Haw. Rev. Stat. § 490:1-203 sets forth a basic principle running throughout the Uniform Commercial Code (Code). The principle involved is that in commercial transactions good faith is required in the performance and enforcement of all agreements or duties. Particular applications of this general principle appear in specific provisions of the Code. It is further implemented by Section 1-205 on course of dealing and usage of trade.
Appellant paving company brought suit claiming a breach of a contract to sell asphalt by the appellee. The jury returned a verdict in favor of the appellant awarding damages. The trial court set aside the verdict of the jury.

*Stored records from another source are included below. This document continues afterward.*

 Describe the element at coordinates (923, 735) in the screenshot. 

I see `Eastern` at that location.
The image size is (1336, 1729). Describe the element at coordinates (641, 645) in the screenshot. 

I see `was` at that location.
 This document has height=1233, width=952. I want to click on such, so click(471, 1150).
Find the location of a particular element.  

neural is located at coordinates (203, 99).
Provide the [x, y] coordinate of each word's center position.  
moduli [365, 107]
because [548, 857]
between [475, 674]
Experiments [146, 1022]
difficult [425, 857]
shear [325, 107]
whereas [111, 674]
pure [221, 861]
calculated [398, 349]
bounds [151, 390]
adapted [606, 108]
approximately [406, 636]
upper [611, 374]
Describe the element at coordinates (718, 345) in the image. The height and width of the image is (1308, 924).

On review, judgment notwithstanding the verdict was reversed and jury verdict reinstated because the verdict in favor of the appellant was supported by sufficient evidence of trade usage of price protection.
Did the trial court err in allowing evidence of trade usage to be admitted into the record?
The court determined that the Uniform Commercial Code in Hawaii required the court to look at external circumstances in order to determine the intent of the parties to a contract. The court also held that the unique circumstances of the market on Oahu and in Hawaii in general created a general trade usage of price protection in the sale of asphalt. Courts should not stand in the way of new commercial practices and usages by insisting on maintaining the narrow and inflexible old rules of interpretation. The court found the trial court did not err in allowing evidence of trade usage to be admitted into the record, and found sufficient evidence supported the jury's verdict in favor of the appellant.